Exercise materials:
-=-=-
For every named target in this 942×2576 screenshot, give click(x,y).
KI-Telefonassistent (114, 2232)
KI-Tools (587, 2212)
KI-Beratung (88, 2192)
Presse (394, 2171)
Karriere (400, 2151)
-=-=-
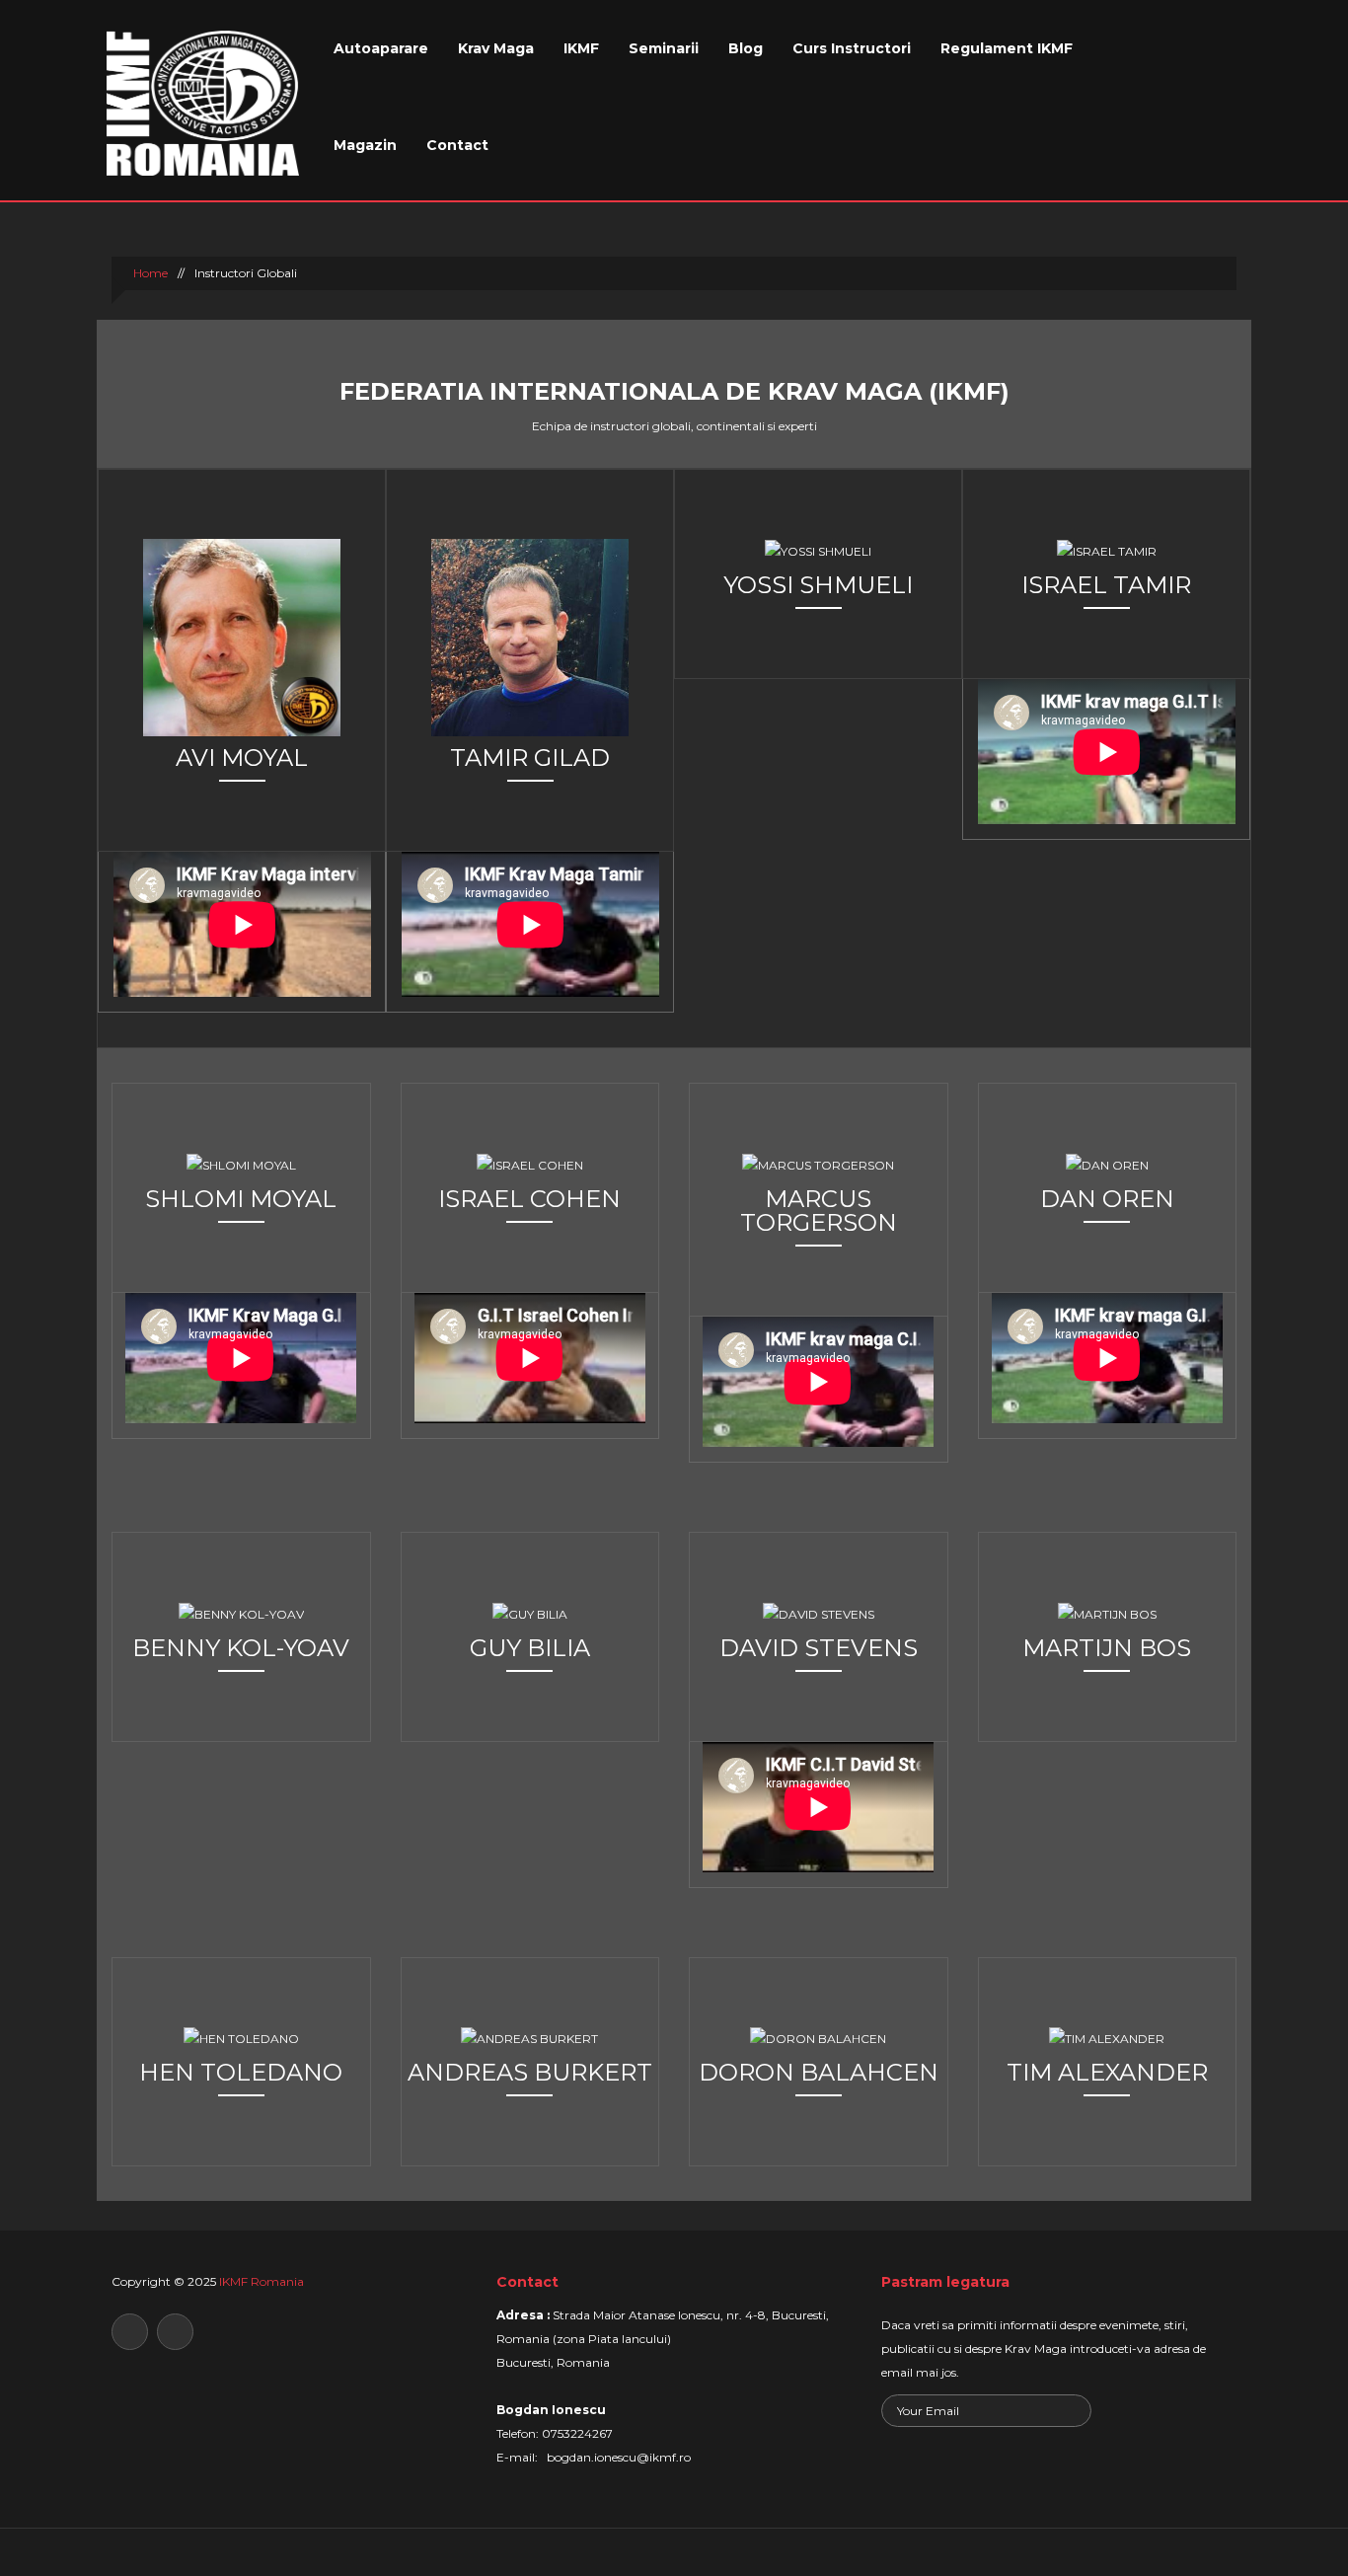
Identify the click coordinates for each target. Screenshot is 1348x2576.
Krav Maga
-=-=-
Task instructions:
Once the line with "For every named" is found in the records above, print exactly that line and every line after it through the line with "Karriere (400, 2151)".

Answer area:
For every named target in this 942×2576 screenshot, give click(x,y).
KI-Telefonassistent (114, 2232)
KI-Tools (587, 2212)
KI-Beratung (88, 2192)
Presse (394, 2171)
Karriere (400, 2151)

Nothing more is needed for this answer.